John R. Engen holds a joint appointment as an Associate Professor in the Department of Chemistry and Chemical Biology and a Faculty Fellow in the Barnett Institute of Chemical and Biological Analysis. Research in the laboratory centers on the use of state-of-the-art mass spectrometry (MS) to study the conformations and movements of proteins and protein machines. Mass spectrometry can be used to study protein conformation if the proteins in question are labeled with a structure-dependent labeling method such as amide hydrogen exchange (HX). Proteins contain a number of hydrogens that can exchange with hydrogen in the surrounding solvent. The most useful hydrogen to follow is the backbone amide hydrogen. If the normal H2O solvent is changed to D2O, the protein gradually becomes deuterated.
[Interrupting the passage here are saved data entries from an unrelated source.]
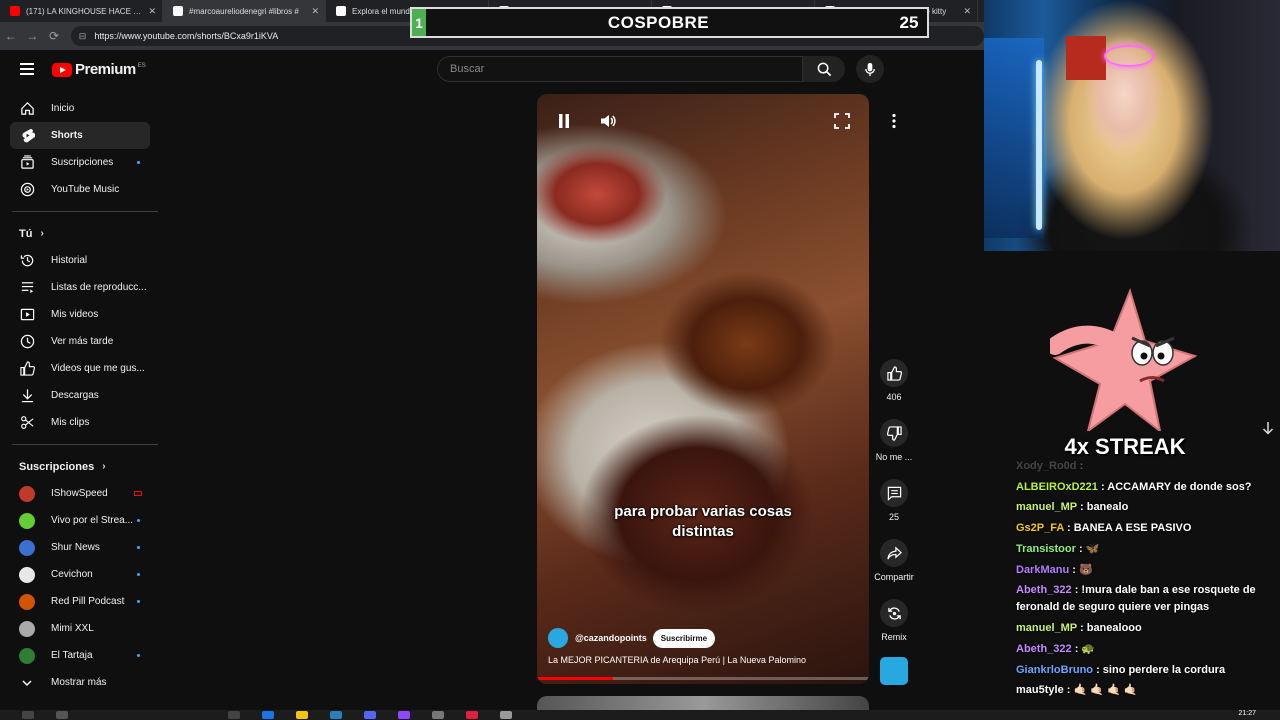 The image size is (1280, 720). Describe the element at coordinates (80, 628) in the screenshot. I see `subscription-channel: Mimi XXL` at that location. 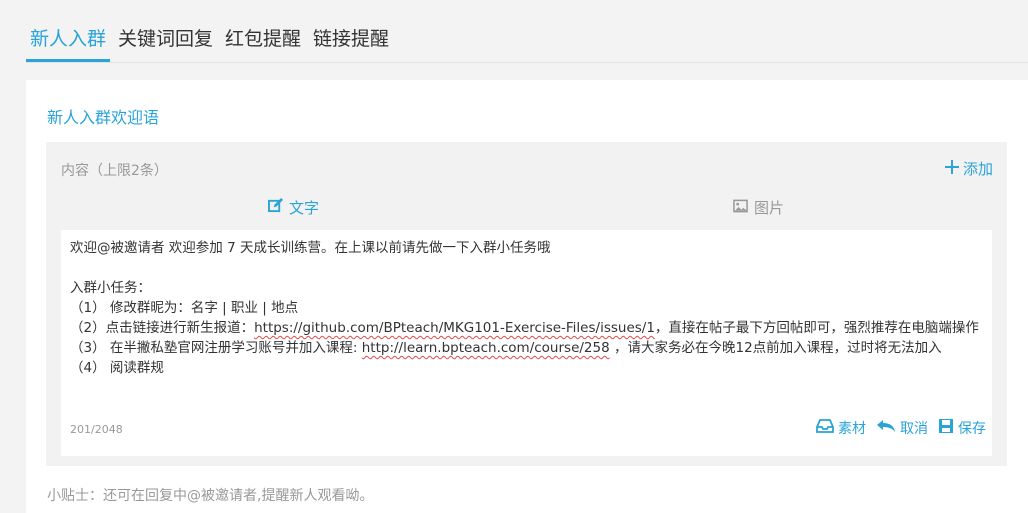 What do you see at coordinates (117, 368) in the screenshot?
I see `message-line-6: （4） 阅读群规` at bounding box center [117, 368].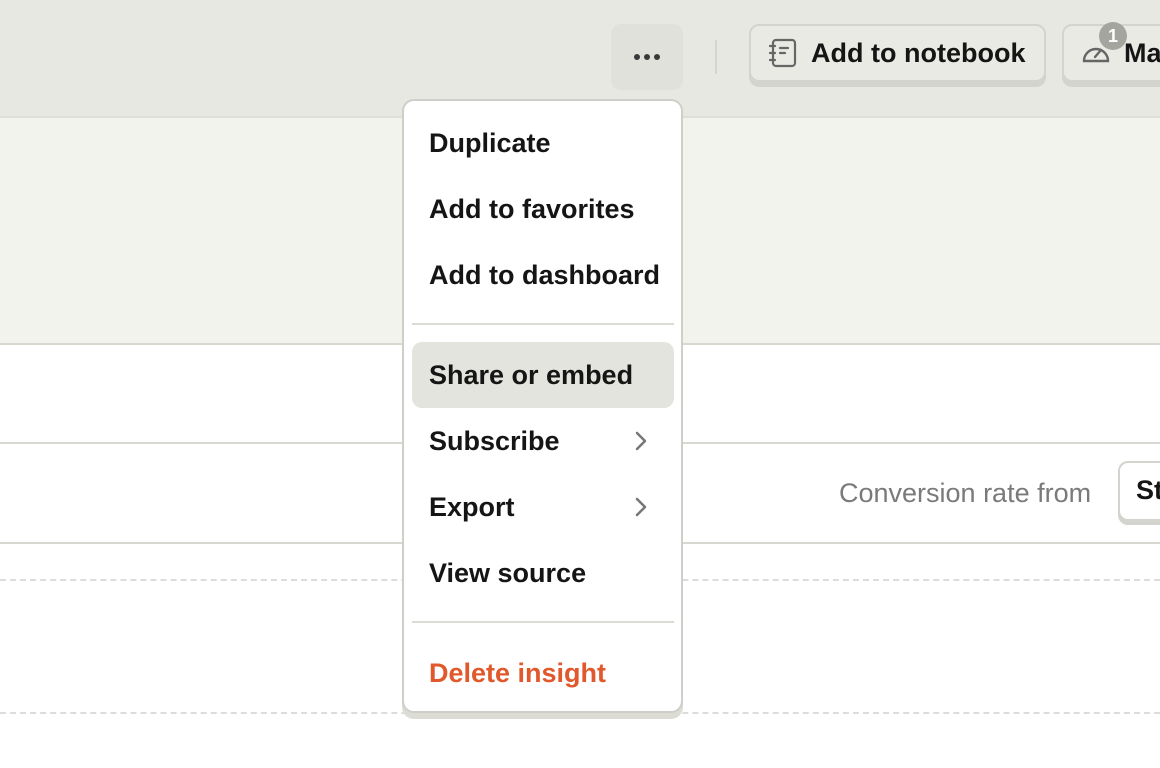 This screenshot has width=1160, height=768. I want to click on more-options-button, so click(647, 57). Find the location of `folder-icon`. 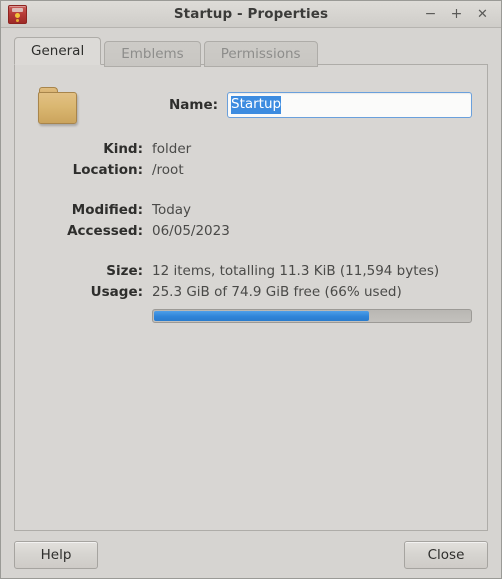

folder-icon is located at coordinates (57, 105).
Because deuterium and hydrogen differ in mass by 1 dalton, the incorporation of deuterium (aka, hydrogen exchange) into a protein can be monitored with high resolution mass spectrometry. The rate of HX depends on hydrogen bonding and solvent accessibility. Folded proteins can have amino acids with HX rates as much as 1 billion times slower than the same amino acid that is not in a folded protein. Protein folding and unfolding, whether in cells or in the test tube, represent large changes in protein structure, hydrogen bonding and solvent accessibility that can be investigated with HX MS. Smaller structural changes critical for protein function can also be probed with HX MS. Projects of current interest include: (1) the analysis of structural changes in the Src-family of tyrosine kinases during interactions with regulatory proteins; (2) the analysis of the conformational features of viral proteins that are not amenable to crystallography or NMR; (3) applications of HX MS to biopharmaceuticals.